• [Work instruction]
Which lines below mention "computer"? Pick each one out.

[[ Extracted material open ]]

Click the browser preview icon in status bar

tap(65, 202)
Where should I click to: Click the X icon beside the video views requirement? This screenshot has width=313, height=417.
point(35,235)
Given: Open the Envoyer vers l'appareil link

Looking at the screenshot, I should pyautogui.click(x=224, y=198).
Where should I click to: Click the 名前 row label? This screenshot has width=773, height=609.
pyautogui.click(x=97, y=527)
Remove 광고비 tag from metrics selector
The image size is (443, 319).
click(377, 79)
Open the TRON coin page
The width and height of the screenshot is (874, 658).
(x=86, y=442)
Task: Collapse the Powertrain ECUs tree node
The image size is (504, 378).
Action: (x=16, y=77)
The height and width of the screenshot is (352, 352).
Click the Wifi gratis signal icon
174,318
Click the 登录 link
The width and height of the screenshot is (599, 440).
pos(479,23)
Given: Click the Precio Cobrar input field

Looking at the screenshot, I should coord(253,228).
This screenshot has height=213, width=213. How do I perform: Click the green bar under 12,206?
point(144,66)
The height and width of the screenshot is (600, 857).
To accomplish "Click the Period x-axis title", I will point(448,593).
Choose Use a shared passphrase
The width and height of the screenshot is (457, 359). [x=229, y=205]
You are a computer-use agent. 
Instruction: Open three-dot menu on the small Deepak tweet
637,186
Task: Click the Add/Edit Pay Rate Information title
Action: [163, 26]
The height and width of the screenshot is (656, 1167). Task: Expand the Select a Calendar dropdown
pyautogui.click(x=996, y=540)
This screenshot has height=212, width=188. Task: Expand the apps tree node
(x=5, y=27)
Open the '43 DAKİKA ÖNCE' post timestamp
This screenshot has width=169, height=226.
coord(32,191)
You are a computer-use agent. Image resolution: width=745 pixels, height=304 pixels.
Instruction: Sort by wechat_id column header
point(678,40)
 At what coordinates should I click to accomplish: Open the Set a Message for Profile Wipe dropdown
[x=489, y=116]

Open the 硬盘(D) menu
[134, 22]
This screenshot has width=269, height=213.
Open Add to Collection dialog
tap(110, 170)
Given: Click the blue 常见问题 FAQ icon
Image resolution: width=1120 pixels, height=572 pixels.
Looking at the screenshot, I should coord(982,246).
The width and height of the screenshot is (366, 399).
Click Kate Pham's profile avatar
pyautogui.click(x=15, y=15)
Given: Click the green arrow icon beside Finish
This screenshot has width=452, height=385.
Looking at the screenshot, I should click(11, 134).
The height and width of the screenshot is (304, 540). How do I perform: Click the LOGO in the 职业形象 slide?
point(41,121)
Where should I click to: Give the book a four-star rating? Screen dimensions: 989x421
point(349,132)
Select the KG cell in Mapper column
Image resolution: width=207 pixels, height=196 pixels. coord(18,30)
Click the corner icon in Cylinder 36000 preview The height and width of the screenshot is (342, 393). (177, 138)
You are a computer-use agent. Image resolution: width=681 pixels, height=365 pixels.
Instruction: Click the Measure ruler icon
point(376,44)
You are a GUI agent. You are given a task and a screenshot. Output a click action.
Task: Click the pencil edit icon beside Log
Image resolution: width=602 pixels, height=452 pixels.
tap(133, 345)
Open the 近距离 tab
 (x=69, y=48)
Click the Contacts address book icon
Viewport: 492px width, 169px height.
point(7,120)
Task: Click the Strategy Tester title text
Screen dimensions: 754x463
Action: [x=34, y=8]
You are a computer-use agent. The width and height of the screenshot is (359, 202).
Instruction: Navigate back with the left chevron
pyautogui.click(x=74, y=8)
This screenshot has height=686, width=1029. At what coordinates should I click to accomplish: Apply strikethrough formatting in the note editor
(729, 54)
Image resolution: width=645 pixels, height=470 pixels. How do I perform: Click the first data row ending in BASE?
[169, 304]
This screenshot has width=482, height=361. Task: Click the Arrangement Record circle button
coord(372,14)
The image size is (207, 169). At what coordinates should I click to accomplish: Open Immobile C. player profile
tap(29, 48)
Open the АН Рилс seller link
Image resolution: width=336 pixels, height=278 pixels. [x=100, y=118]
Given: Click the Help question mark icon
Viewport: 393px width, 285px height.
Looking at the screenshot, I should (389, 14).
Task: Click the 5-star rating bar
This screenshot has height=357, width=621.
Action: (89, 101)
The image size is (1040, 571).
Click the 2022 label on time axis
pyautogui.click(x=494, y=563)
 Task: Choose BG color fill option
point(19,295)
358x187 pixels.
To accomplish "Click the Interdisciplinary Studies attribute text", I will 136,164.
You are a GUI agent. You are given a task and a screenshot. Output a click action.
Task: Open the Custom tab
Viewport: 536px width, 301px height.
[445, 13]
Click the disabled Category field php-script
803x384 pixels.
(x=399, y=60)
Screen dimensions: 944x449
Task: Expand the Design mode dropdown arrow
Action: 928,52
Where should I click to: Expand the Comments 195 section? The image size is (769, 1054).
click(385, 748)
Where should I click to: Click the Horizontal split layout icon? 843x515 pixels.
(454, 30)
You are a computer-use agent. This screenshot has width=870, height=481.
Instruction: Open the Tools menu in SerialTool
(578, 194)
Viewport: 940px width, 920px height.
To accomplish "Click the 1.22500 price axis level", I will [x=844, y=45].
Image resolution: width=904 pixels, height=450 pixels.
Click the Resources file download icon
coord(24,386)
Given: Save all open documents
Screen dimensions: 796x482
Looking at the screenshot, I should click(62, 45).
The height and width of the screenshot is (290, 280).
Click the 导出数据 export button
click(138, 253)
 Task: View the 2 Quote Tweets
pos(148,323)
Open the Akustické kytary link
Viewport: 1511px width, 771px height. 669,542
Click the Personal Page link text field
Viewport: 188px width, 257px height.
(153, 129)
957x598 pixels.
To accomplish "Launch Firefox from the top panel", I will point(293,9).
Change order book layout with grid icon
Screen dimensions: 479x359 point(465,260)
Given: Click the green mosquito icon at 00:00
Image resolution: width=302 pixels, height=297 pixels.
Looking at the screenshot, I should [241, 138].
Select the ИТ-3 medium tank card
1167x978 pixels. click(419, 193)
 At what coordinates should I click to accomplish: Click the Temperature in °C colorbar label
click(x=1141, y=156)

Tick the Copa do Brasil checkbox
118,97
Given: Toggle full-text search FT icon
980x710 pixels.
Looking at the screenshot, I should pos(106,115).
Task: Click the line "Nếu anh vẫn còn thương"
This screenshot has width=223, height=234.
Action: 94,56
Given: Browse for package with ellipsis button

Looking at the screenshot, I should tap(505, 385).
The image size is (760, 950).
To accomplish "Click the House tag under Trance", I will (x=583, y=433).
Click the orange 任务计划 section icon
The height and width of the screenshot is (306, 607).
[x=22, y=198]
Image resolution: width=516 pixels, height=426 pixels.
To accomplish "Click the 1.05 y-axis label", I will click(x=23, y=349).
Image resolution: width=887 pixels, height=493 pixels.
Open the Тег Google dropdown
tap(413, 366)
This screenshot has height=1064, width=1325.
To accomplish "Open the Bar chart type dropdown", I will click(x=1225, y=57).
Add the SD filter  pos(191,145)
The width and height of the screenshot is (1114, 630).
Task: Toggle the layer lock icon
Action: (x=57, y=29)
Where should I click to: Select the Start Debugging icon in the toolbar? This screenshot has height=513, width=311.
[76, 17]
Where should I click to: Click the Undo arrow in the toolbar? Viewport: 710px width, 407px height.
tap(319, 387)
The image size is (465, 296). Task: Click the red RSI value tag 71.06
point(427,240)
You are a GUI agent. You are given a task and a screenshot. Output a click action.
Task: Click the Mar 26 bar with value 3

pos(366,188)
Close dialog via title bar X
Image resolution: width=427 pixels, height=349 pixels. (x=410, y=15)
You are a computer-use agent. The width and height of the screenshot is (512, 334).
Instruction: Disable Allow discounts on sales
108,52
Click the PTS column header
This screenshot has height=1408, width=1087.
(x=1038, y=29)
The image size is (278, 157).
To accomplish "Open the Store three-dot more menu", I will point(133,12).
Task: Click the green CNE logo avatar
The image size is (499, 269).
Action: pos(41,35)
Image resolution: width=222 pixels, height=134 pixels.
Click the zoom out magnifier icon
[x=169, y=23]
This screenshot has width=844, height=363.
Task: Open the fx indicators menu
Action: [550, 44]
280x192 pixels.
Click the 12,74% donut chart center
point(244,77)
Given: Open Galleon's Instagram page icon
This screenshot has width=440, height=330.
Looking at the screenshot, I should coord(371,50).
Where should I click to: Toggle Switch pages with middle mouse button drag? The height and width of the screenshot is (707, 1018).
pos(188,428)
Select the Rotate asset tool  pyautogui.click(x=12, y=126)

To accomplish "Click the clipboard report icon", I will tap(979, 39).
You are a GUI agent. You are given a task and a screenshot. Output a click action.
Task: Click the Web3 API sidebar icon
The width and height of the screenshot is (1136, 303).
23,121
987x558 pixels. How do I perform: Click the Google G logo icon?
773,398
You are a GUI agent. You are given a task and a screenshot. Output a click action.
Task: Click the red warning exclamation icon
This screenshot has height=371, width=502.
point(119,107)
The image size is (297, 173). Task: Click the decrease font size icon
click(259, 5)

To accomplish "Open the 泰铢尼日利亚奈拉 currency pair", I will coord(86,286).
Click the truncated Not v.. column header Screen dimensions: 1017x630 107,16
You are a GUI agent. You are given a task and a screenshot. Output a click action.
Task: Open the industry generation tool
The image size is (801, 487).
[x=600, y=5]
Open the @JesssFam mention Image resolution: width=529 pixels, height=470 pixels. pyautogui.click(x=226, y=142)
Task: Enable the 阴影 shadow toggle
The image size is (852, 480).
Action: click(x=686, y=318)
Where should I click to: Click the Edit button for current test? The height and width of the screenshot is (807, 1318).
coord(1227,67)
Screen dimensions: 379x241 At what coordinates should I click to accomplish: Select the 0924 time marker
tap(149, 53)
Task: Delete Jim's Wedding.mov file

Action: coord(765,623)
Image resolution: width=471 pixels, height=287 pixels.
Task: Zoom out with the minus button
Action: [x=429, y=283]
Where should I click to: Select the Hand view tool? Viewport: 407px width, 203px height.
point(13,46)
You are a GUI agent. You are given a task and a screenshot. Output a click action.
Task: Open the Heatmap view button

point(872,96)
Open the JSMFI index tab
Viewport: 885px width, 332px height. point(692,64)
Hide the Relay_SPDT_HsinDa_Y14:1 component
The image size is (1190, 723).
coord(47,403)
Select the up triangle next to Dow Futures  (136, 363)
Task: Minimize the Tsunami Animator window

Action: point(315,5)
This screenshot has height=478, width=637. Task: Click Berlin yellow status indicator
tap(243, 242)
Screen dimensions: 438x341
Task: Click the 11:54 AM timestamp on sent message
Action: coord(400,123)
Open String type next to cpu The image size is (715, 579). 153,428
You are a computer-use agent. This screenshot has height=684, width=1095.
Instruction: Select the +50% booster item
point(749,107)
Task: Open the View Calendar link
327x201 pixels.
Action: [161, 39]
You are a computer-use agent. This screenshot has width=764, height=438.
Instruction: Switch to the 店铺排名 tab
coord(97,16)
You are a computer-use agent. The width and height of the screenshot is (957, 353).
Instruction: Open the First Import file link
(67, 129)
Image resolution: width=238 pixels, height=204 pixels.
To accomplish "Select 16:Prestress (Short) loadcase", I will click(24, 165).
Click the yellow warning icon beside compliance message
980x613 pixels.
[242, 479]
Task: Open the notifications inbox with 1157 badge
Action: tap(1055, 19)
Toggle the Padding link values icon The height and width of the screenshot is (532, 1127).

[[ Extracted material closed ]]

• [Written answer]
You are a computer-use agent. 
You are a computer-use agent. Image resolution: width=745 pixels, height=304 pixels.
You are a computer-use agent. Image resolution: width=681 pixels, height=365 pixels.
You are a computer-use agent. The width and height of the screenshot is (359, 202).
You are a computer-use agent. This screenshot has width=870, height=481.
You are a computer-use agent. The width and height of the screenshot is (512, 334).
You are a computer-use agent. This screenshot has height=684, width=1095.
You are a computer-use agent. This screenshot has width=764, height=438.
You are a computer-use agent. The width and height of the screenshot is (957, 353).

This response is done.